Is there any known relationship of the complex root of two non intersecting curve eqations with the minimal distance between the two curve equation? Suppose the curve lines do intersect in every possible ways. Then all the roots will be purely real and the minimal distance between them will be zero.
Now suppose the curve lines don't intersect at all. Then the solution of the two curve lines intersection point will be complex with non zero imaginary part and the distance in between them will be non zero too.
For example lets take two simple curves.
Example 1

*

*y = 5

*y = $(x-4)^2$ + 7

the distance between the two curves in this case is 2. and the imaginary part of the complex root of the two equations is $\sqrt{2}$. You can change the values of constant but as long as they don't intersect the distance will be square of the imaginary part of the root.
When they do intersect the imaginary part of the root will become zero.
There seems to be a relationship between the two quantities, (i) the physical minimal distance btween the two curve in real space and (ii) The imaginary part of the complex solution of the two equation defining them.
But the relationship is not so easy. For the above example it was easy, but now lets take another example.
Example 2

*

*y = 5

*$(y-8)^2$ + $(x-4)^2$ = 1
The physical minimal distance between these two curves in real space is 2. But the solution of the two equations are $4 \pm  i 2\sqrt{2}$ Some relationship between two of them is still there but its not so simple like the 1st example.

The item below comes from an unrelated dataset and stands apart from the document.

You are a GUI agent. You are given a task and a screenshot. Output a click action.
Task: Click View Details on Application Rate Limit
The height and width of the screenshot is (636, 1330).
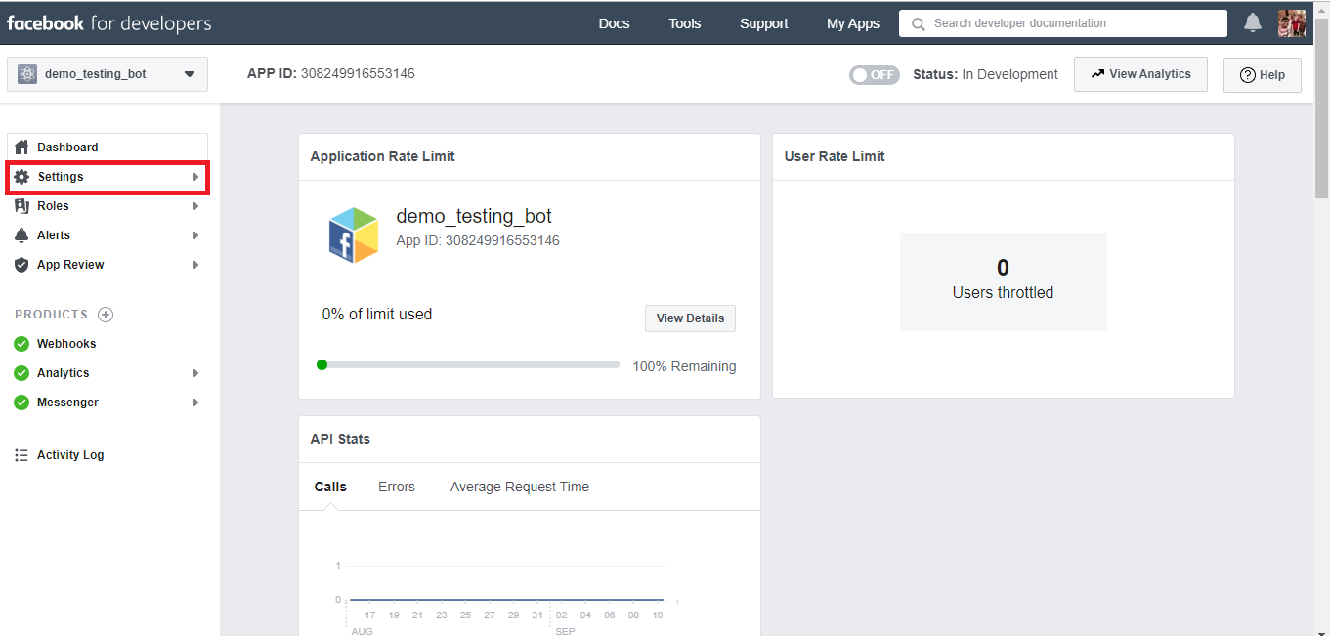pyautogui.click(x=689, y=318)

So my question is if whats the realtion ship between the two quantities (i)the physical minimal distance between the two cuves in real space and (ii)the imaginary part of the complex root?
How is the relationship defined?
Please let me know If I need to add more text. Any reference or explanation will be highly appreciated.
 A: Parabolas
If you have a parabola of the form $y=(x-h)^2+k$ and a non-intersecting line $y=c$ parallel to its directrix, then the distance between them is simply $k-c$. However, the complex intersection point has $x$ coordinate equal to a solution to $c=(x-h)^2+k$. The solutions are $h\pm\sqrt{c-k}=h\pm i\sqrt{k-c}$, so the relationship to the distance is clear.
Circles
If you have a circle of the form $(x-h)^2+(y-k)^2=r^2$ and a non-intersecting line $y=c$ (let's assume below the circle), then the distance between them is the difference between the $y$ coordinate of the lowest point of the circle and $c$: $(k-r)-c$.
However, the complex points of intersection have $x$-coordinates that are solutions to $(x-h)^2+(c-k)^2=r^2$: $x=h\pm i\sqrt{k-r-c}\sqrt{k+r-c}$. In other words, both the shortest distance between the line and the circle ($k-r-c$) and the longest vertical distance ($k+r-c$) appear here. The shortest distance isn't enough information; you also need the radius $r$.
Ellipses
Ellipses are similar to circles, but with a bit more complication. If you have an ellipse of the form $(x-h)^2/a^2+(y-k)^2/b^2=1$ and a non-intersecting line $y=c$ parallel to an axis (let's assume below the ellipse), then the distance between them is the difference between the $y$ coordinate of the lowest point of the ellipse and $c$: $(k-b)-c$.
However, the complex points of intersection have $x$-coordinates that are solutions to $(x-h)^2/a^2+(c-k)^2/b^2=1$: $x=h\pm i\frac{a}{b}\sqrt{k-b-c}\sqrt{k+b-c}$. In other words, both the shortest distance between the line and the ellipse ($k-b-c$) and the longest vertical distance ($k+b-c$) appear here. The shortest distance isn't enough information; you also need the semiaxes $a$ and $b$.
Hyperbolas
If you have a vertical hyperbola of the form $(y-k)^2/a^2-(x-h)^2/b^2=1$ and a non-intersecting line $y=c$ perpendicular to the transverse axis (let's assume closer to the higher vertex), then the distance between them is the difference between the $y$ coordinate of the lowest point of upper half and $c$: $(k+a)-c$ (I'm assuming this is less than $c-(k-a)$.)
However, the complex points of intersection have $x$-coordinates that are solutions to $(c-k)^2/a^2-(x-h)^2/b^2=1$: $x=h\pm i\frac{b}{a}\sqrt{(k+a)-c}\sqrt{c-(k-a)}$. In other words, the distances to both vertices (not just the closest one) appear here. The shortest distance isn't enough information; you also need the semiaxes (or whatever you call them for a hyperbola) $a$ and $b$.
A: Partial answer.
By variational calculus if we find minimum distance between non-intersecting  curves $ f(x,y)=0, g(x,y)=0 $ to be positive then the roots are complex.
The simplest example perhaps is like $ y=0, y= x^2+1, x_{min}= \pm i . $
So partial derivatives of $(f-g)$ on $(x ,y) $ determine the complex roots.